### TEXTAUSZUG
▼
# fette barsche im herbst in dziwnow (polen)



## Viper5684 (15. August 2008)

hi leute,
ich werde wohl dieses jahr wiedermal nach polen im herbst pilgern auf die fetten herbst-barsche...in dziwnow mündet der fluss "dziwna" ins meer (somit kostet zum glück die jahreskarte gerade ma 13€ oder so, egal ob angelschein oder nich, bis zur ersten brücke) dort schwimmen im herbst die fetten barsche hinein...ok...gegen die einheimischen hat man da eh verloren, da die penner extra gebaute kescher haben, damit sie am abend kleine krabben-tierchen damit fangen könne...
dies ist dort leider der beste köder...
ich werde es dieses jahr mal mit drop-shot versuchen...letztes jahr hatte ich weniger erfolg...zwar saßen die penner auf booten und zogen einen 40er barsch nachm anderen mit ihren scheiß krabben, jedoch hatte ich nur einen 45er auf rotwurm in 2 tagen...

hat einer von euch auch schonmal versucht dort zu angeln? oder kennt einer besserer plätze in polen an der ostsee wo man auf barsch gehen kann?

mfg


----------



## alex82 (15. August 2008)

*AW: fette barsche im herbst in dziwnow (polen)*

Und wieso sind das jetzt Penner bloß weil sie die erfolgreichste Methode für sich nutzen?
Sind sie zu gut bist du zu schlecht.
Probier es dort doch mal mit Gummikrebsen so wie Hellgies,Hog Impact oder den Bug Ants.
▲
### ZIEL DER AUFGABE
Schreib den Forenauszug über das Barschangeln in Dziwnow vollständig und wortgetreu ab. Halte dich dabei allein an den Forenauszug.

### GESAMMELTE DATEN
▼
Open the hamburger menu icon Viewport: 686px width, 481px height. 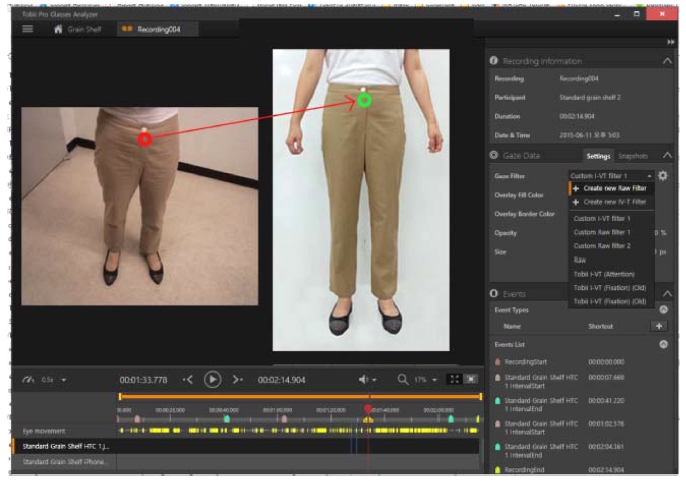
▲
### ANTWORT
# fette barsche im herbst in dziwnow (polen)



## Viper5684 (15. August 2008)

hi leute,
ich werde wohl dieses jahr wiedermal nach polen im herbst pilgern auf die fetten herbst-barsche...in dziwnow mündet der fluss "dziwna" ins meer (somit kostet zum glück die jahreskarte gerade ma 13€ oder so, egal ob angelschein oder nich, bis zur ersten brücke) dort schwimmen im herbst die fetten barsche hinein...ok...gegen die einheimischen hat man da eh verloren, da die penner extra gebaute kescher haben, damit sie am abend kleine krabben-tierchen damit fangen könne...
dies ist dort leider der beste köder...
ich werde es dieses jahr mal mit drop-shot versuchen...letztes jahr hatte ich weniger erfolg...zwar saßen die penner auf booten und zogen einen 40er barsch nachm anderen mit ihren scheiß krabben, jedoch hatte ich nur einen 45er auf rotwurm in 2 tagen...

hat einer von euch auch schonmal versucht dort zu angeln? oder kennt einer besserer plätze in polen an der ostsee wo man auf barsch gehen kann?

mfg


----------



## alex82 (15. August 2008)

*AW: fette barsche im herbst in dziwnow (polen)*

Und wieso sind das jetzt Penner bloß weil sie die erfolgreichste Methode für sich nutzen?
Sind sie zu gut bist du zu schlecht.
Probier es dort doch mal mit Gummikrebsen so wie Hellgies,Hog Impact oder den Bug Ants.